1. Field of the Invention
The present invention relates to a semiconductor device and a method of fabricating a metal gate of the semiconductor device, and more particularly, to a complementary metal oxide semiconductor (CMOS) device having metal gates with different work functions and a method of fabricating the metal gate of the CMOS device.
2. Description of the Related Art
A complementary metal oxide semiconductor (CMOS) device includes a p-channel metal oxide semiconductor (PMOS) transistor and an n-channel metal oxide semiconductor (NMOS) transistor that are complementarily operated. Thus, the CMOS device can increase overall efficiency and operation speed, and accordingly can be used as a high performance semiconductor device since the CMOS device has the same characteristics as a bipolar transistor.
In the prior art, a gate of the CMOS device is fabricated, for example, by forming a polysilicon, which is doped in same type as the channels, on a gate insulating film formed of a silicon oxide (SiO2) film. For example, a gate of the PMOS transistor is formed using a polysilicon doped with a P-type dopant, and a gate of the NMOS transistor is formed using a polysilicon doped with an N-type dopant. However, as the thickness of thin films in a semiconductor device is gradually reduced due to increased integration of the semiconductor device, the thickness of the conventional SiO2 thin film that is used as a gate insulating film is reduced. As a result, a leakage current is increased due to tunneling effect, and thus, power consumption is increased above a standard value. In order to address this problem, high-k oxide films have drawn attentions since the high-k oxide films can be used to realize a thick gate insulating film that electrically has an identical equivalent oxide film thickness and physically does not generate tunneling. As a result, SiO2 is replaced by high dielectric materials such as HfO2 or Al2O3.

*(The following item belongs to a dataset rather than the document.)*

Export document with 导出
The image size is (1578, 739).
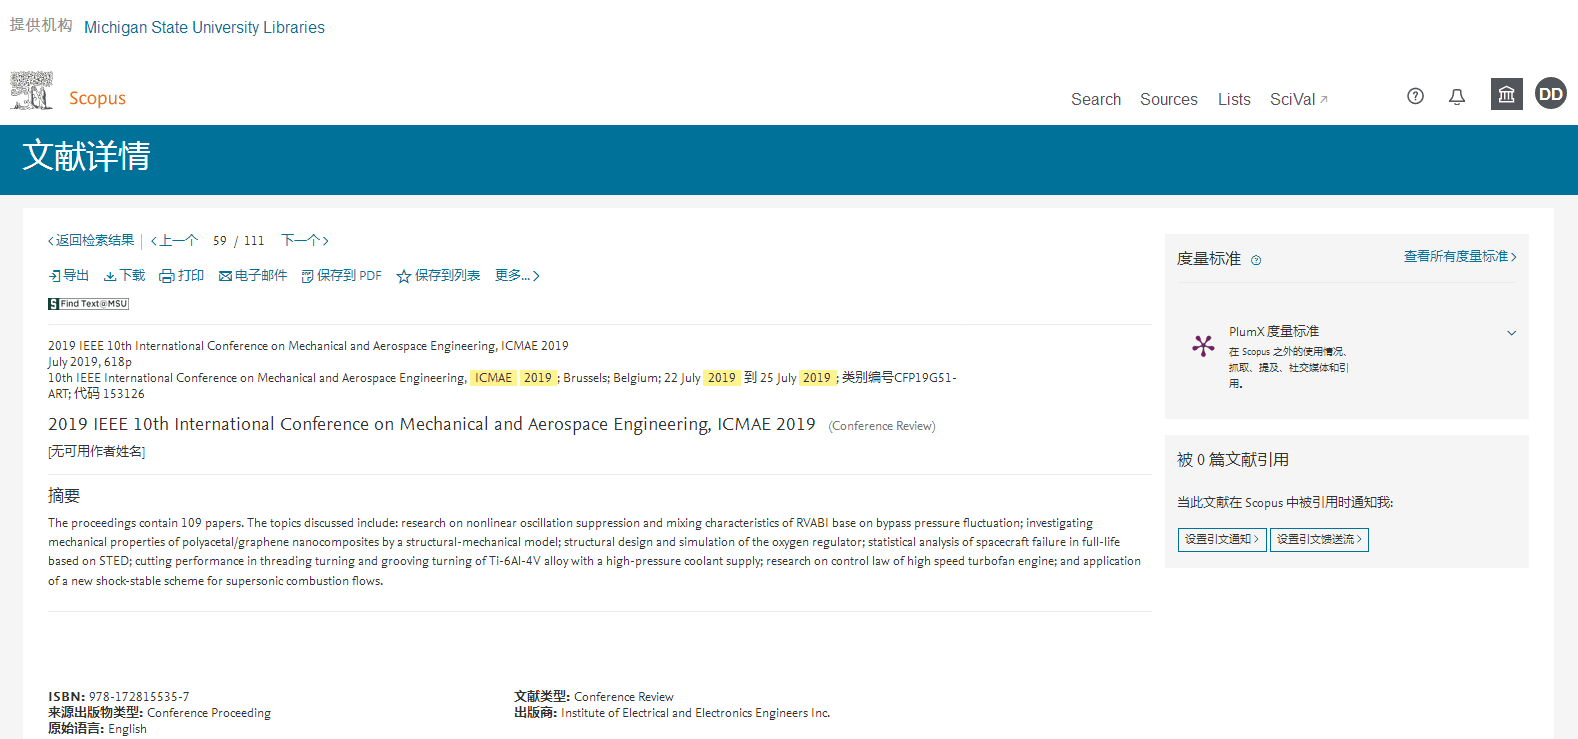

However, when the high dielectric material is used for the gate insulating film, dopants in the doped polysilicon formed on the gate insulating layer are diffused into the gate insulating film. In order to address this problem, recently, studies to use a metal gate instead of the doped polysilicon have been conducted. When a metal is used for the gate, in order to obtain a desired threshold voltage of the NMOS transistor and the PMOS transistor, it is necessary to use two metals having work functions different from each other with respect to the NMOS transistor and the PMOS transistor as the gate electrode. However, a method of fabricating this structure is complicated and difficult.